Riley swallows. “My game?”

“Yes, Bennett, your game. Whatever game you must think you’re playing to subject me to the scenario in that way. It’s very out of character, and I’d need to understand your intent.”

“Jesus.” Riley finds herself unable to begin eating, staring back at Sloane, the other woman’s knife slicing too insistently through her eggs. “For the record, I remain completely against this idea. I would have never—”

Sloane puts down her knife, and her hand skates over the back of Riley’s hand, settles momentarily on her wrist, the quick clasp of her fingers some kind of reassurance. “I know, Bennett. It was all a hypothetical, but you have your answer.” She returns to her omelette. “Anyway, even if I was willing to participate, it would have ruined our little stunt.”

“How so?”

“I think it would become rapidly apparent that we were already familiar with each other.”

“Oh.” Riley swallows, transfers all the energy of suppressing a flood of memories into a nod. “That’s true.”

“But it’s all for the best, isn’t it? Alden didn’t work out and you’d probably hate carrying around that memory while moving on to the next temporary arrangement.” Sloane dabs at her mouth with a napkin. “How’s dating going, on that note?”

And Riley, licking her lips, fully aware of this inferno they’re fanning between them, only couples her lie with a beaming smile. “Very well, thank you.”

“Keeping them at a distance or anyone crossing the mile marker?”

“Look, for the right woman—”

“What would make her the right woman, Bennett? What traits would she possess?”

Riley is caught now, absolutely cornered and visibly flustered, she’s sure, but she tries to play it off with a cocky grin. “I don’t know.”

“You don’t know? I don’t believe that. You must have some idea.”

“The right woman is...the right woman.”

Sloane blinks, her chin now cradled in her hand, her elbow planted on the counter’s edge. “Right.”

“You’re really going to make me elaborate on this.”

“I’m only curious, Bennett. From what you’ve said, some of your exes were very accomplished, accommodating, apparently more than conventionally attractive. That video artist was certainly someone’s ideal. It brings your standards into question.”

“My standards?”

“Well, if they were so exceptional, why didn’t they make the cut?”

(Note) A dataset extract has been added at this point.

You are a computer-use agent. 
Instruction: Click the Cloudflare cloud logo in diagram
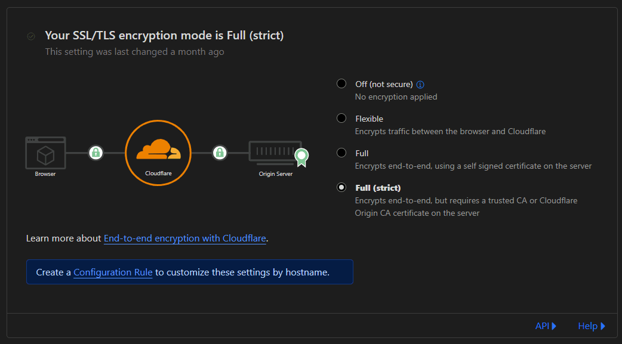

“Because they weren’t the right woman.” She leans forward. “What’s wrong with your standards, Sloane? Why haven’t you met the right one yet?”

And Sloane snipes right back, never dethroned. “Who says I haven’t?”

Riley whistles. “Congratulations, Mr. Earlton.”

“I never said it was Peter.”

“Congratulations to whoever else you’re dating, then.”

“I’ll pass it on.”

“What are they like, I wonder? I’m sure they strike that perfect balance of bland, passive, and just agreeable enough to never challenge your authority or drag you too far outside that luxury comfort zone of yours.” Riley leans in, eyes narrowed, grin widening. “Don’t you just love settling?”

But Sloane doesn’t take the bait, because she never takes the bait. Riley can only crest the conversation for so long before Sloane immediately reclaims her seat. “What about that woman you were so in love with earlier this year?”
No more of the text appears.